[Material provided Boundary: Start]

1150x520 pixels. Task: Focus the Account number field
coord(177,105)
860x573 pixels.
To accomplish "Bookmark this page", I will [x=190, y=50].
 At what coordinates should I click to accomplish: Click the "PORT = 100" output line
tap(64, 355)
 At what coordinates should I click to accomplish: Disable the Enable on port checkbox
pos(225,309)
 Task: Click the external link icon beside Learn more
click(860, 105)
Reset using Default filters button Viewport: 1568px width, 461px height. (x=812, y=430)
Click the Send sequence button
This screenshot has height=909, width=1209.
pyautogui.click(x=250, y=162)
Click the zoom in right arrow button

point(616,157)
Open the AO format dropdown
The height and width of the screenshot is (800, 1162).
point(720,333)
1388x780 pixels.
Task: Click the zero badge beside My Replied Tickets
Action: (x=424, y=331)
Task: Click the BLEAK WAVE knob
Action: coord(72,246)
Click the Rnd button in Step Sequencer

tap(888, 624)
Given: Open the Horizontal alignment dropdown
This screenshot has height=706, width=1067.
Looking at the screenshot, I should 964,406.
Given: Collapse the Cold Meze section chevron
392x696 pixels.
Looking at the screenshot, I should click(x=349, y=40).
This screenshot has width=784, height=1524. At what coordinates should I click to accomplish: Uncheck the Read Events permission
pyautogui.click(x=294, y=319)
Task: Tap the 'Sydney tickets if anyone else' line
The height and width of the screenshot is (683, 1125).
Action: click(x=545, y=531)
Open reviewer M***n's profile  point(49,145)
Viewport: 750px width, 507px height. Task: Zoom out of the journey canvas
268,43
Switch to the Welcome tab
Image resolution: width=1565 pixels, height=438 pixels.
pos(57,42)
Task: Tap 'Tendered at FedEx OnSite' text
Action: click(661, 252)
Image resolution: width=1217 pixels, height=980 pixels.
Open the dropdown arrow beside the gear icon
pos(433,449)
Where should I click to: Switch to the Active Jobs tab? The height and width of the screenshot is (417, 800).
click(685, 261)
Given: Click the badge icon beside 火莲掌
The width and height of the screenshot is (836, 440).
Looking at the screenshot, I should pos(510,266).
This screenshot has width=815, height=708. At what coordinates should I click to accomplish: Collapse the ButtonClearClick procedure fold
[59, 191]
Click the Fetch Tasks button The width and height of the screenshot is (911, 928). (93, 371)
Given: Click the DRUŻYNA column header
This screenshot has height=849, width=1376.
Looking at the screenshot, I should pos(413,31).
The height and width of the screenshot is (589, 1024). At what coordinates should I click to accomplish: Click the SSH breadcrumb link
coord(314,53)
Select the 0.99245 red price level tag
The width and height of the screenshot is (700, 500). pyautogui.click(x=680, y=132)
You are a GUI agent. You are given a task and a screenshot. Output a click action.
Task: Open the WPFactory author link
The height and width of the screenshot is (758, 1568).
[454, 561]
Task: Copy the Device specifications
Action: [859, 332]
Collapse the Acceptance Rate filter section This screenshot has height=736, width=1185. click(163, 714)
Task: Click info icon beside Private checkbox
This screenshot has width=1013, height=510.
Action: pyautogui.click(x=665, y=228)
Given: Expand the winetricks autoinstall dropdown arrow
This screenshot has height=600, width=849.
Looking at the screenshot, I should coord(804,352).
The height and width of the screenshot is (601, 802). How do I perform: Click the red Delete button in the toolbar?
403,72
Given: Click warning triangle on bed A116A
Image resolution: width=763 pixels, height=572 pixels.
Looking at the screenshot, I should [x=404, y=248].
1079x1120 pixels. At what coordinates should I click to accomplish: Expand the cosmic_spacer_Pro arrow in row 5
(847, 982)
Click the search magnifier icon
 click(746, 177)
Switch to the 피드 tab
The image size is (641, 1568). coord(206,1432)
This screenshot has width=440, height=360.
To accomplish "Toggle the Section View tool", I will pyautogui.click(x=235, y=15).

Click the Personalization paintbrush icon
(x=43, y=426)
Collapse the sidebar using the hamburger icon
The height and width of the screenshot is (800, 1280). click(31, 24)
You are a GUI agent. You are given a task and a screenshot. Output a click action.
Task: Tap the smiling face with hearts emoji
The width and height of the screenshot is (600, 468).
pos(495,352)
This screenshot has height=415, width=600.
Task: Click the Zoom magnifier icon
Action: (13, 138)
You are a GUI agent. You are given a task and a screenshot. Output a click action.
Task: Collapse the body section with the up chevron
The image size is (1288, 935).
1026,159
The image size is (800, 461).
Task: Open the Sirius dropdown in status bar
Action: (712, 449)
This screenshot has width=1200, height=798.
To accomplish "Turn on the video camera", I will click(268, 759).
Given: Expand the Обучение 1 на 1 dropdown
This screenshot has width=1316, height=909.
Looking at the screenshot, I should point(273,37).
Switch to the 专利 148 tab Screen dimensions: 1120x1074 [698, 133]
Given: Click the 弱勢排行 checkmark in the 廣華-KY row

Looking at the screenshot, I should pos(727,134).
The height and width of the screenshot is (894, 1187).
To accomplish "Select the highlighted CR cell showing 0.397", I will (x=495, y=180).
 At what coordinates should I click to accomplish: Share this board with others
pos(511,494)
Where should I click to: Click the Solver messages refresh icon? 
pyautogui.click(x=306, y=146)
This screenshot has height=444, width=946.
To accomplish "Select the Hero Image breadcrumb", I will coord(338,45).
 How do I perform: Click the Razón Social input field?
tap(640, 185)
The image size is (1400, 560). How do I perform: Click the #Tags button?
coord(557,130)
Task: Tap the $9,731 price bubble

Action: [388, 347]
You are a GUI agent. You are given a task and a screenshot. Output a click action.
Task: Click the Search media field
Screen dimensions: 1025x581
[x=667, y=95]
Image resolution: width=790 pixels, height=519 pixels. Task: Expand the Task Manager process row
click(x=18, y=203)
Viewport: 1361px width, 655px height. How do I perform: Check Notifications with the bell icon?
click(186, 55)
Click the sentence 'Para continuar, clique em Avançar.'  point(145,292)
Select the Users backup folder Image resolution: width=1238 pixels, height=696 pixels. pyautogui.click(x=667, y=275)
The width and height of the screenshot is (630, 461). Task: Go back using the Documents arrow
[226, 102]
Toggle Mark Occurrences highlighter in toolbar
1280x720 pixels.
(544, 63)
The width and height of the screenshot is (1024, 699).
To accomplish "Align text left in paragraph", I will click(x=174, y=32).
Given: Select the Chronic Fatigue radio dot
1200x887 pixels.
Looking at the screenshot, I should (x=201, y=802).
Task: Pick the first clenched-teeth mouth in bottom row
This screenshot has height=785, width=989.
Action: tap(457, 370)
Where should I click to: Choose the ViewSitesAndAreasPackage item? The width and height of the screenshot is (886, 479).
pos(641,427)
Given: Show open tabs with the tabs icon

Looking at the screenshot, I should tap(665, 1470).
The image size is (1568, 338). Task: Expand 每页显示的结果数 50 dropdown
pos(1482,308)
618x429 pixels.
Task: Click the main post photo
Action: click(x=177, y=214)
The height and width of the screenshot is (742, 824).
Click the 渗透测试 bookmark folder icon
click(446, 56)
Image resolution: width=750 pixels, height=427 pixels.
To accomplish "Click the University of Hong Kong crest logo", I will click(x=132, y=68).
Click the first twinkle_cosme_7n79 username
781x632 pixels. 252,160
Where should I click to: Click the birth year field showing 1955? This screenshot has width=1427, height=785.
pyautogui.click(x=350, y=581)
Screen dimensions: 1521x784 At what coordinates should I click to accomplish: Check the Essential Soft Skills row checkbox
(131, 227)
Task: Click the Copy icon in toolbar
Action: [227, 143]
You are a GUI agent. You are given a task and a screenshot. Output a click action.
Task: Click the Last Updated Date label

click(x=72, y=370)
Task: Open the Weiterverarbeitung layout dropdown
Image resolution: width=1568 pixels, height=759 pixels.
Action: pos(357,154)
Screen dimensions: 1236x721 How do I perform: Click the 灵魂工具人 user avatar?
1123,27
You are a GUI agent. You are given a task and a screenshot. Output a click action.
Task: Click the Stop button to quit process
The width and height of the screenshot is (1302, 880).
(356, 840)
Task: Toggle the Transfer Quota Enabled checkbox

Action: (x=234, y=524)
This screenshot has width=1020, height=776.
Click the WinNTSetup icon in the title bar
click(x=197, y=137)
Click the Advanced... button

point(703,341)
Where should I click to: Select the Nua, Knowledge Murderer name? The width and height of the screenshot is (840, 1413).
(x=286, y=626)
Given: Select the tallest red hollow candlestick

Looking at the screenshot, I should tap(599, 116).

[Material provided Boundary: End]

__Problem to work on__
Exactly the lines running from the top of the records to the line that contains "Click the Send sequence button", inclusive, must be set down, and nothing more.

__Solution to this exercise__
1150x520 pixels. Task: Focus the Account number field
coord(177,105)
860x573 pixels.
To accomplish "Bookmark this page", I will [x=190, y=50].
 At what coordinates should I click to accomplish: Click the "PORT = 100" output line
tap(64, 355)
 At what coordinates should I click to accomplish: Disable the Enable on port checkbox
pos(225,309)
 Task: Click the external link icon beside Learn more
click(860, 105)
Reset using Default filters button Viewport: 1568px width, 461px height. (x=812, y=430)
Click the Send sequence button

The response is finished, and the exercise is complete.